→ Page extract:
Martin Tungevåg (born July 9, 1993), known professionally as Martin Tungevaag or simpily  Tungevaag, is a Norwegian DJ and music producer who placed at number #89 on the DJ Mag top 100 DJs list. He has achieved success in Europe, Asia and South America with the electronic songs "Samsara 2015", "Wicked Wonderland", "All for Love", "Bad Boy", "Dance", "Peru" and "Play" together with K-391, Alan Walker and Mangoo. He has been nominated at the Norwegian Spellemannprisen twice times: for Hit of the Year in 2015 with "Samsara 2015"; in the same category in 2020 with "Dance"; and for Best EDM Artist in 2019 at the Swedish Grammis. Tungevaag has over four billion worldwide streams on his music and received several gold and platinum certifications in several countries. It is currently ranked #81 on DJ Mag's Top 100.

→ Provided material:

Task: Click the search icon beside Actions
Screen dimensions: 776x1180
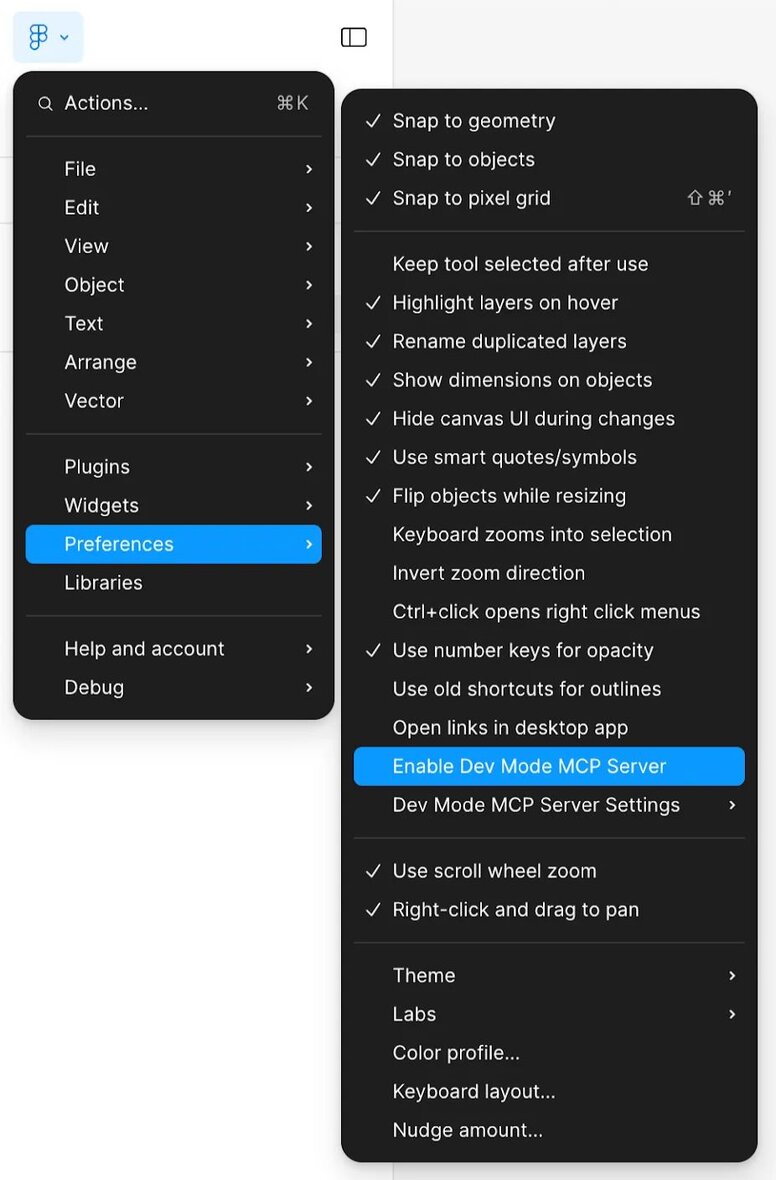Action: click(x=45, y=103)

→ Work to do:
1 - Answer these from the Martin Tungevaag biography:
(a) On what date was Tungevaag born?
(b) Which song earned him a 2015 Spellemannprisen nomination for Hit of the Year?
(c) How many worldwide streams does his music have?
2 - Can you extend the Martin Tungevaag biography, picking up right after its final sentence?

→ Results of the exercise:
1 -
(a) July 9, 1993
(b) "Samsara 2015"
(c) Over four billion

2 -
Career
At the age of 15, Tungevaag began to explore different digital audio workstations (DAW) in his bedroom studio in 2008. On 12 June 2014, he signed with and started his music career at Kontor Records in Germany, scoring his first major hit in 2014 with "Wicked Wonderland". It became a summer hit and led to shows at clubs and festival main stages all over Europe. "Wicked Wonderland" was later certified platinum in Germany, Switzerland, Austria and Spain, quadruple platinum in Norway, as well as triple platinum in Sweden and Finland. In topped the chart in Austria and has over 130 million streams on Spotify.

In 2018, Tungevaag released "All for Love" through Warner Music and in 2019 "Million Lights" through Spinnin' Records. Later in the same year he worked with Alan Walker, K-391 and Mangoo on a remake of Mangoo's "Eurodancer" known as "Play". The single was released on 30 August 2019, was streamed over 760 thousand times on its day of release on Spotify, later reached the upper ranks of the charts in Norway, México, Sweden and Finland.

Tungevaag's track "Dance", made in collaboration with CLMD, received radio support and was streamed over 70 million times on Spotify in its first year. It was also nominated as for Hit of the Year at both the Spellemann (Norwegian Grammys) and at P3 Gull, the biggest Norwegian radio station. It was certified gold in Denmark, platinum in Sweden and double platinum in Norway. 

His track "Miss You", released through Spinnin', debuted on the Dutch Top 40 at number 37, reaching number 19 on 16 April 2021.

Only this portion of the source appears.